### DATA UNDER STUDY

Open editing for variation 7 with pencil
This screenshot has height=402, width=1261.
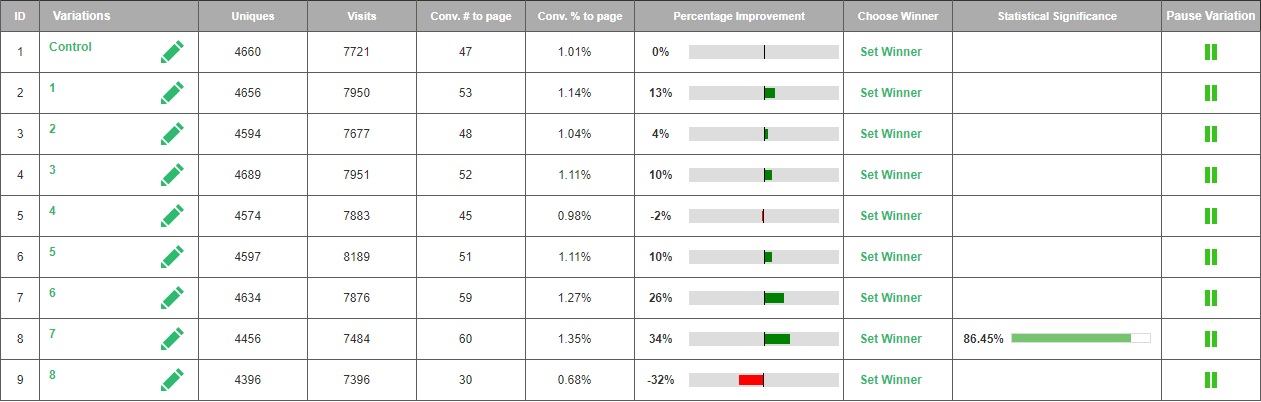[172, 339]
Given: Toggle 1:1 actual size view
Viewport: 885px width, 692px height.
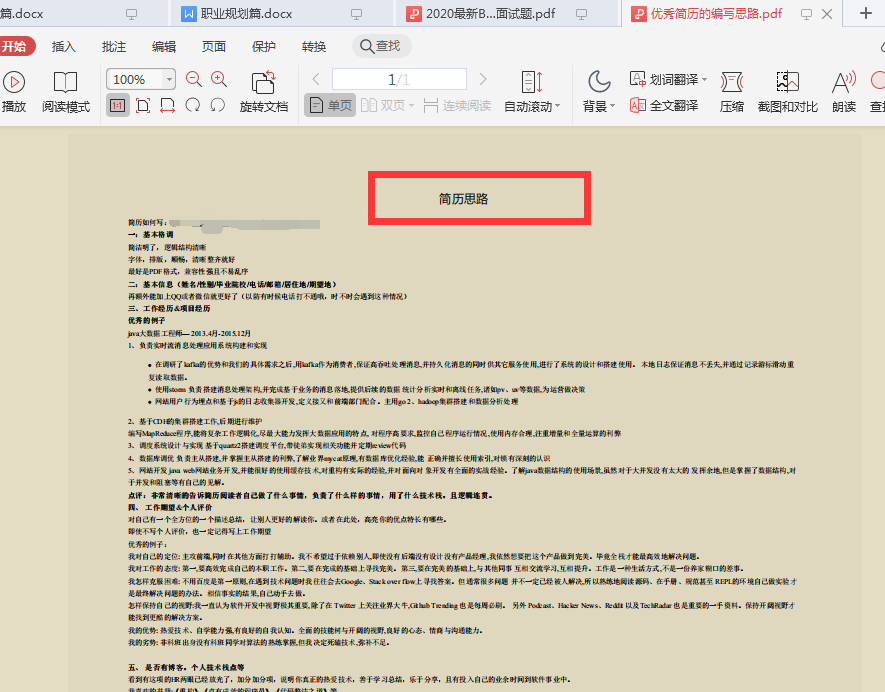Looking at the screenshot, I should [x=117, y=105].
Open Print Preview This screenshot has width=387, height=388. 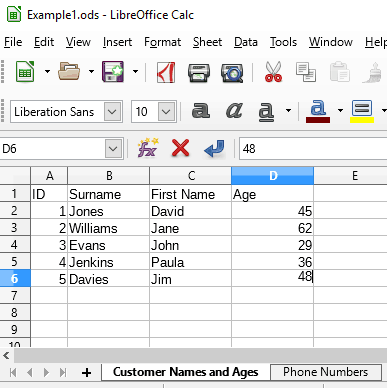(232, 73)
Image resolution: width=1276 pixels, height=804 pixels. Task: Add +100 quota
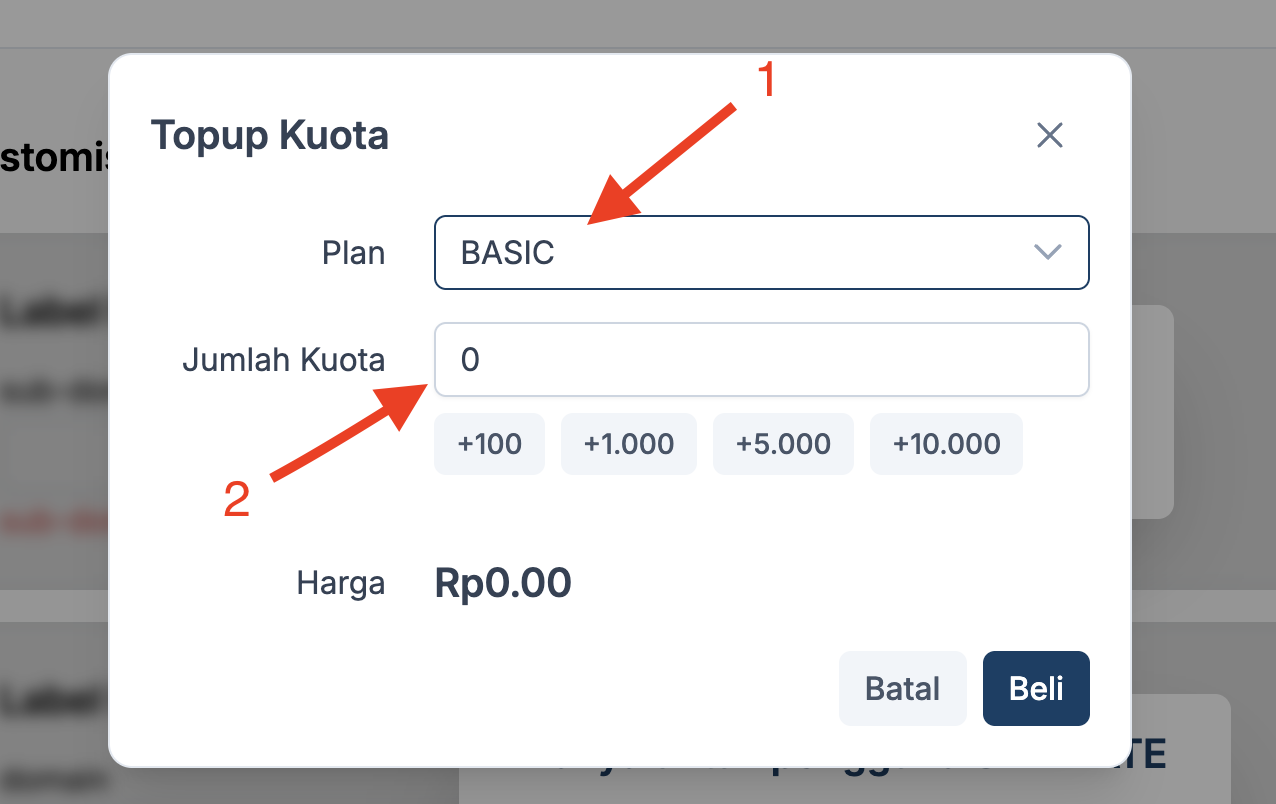(489, 444)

######

**WHAT THIS TASK INVOLVES**
Only the lines from the one containing "Image resolution: width=1276" through the last line of the material should be returned, exactly and without pictures.

**EXERCISE ANSWER**
Image resolution: width=1276 pixels, height=804 pixels. Task: Add +100 quota
(489, 444)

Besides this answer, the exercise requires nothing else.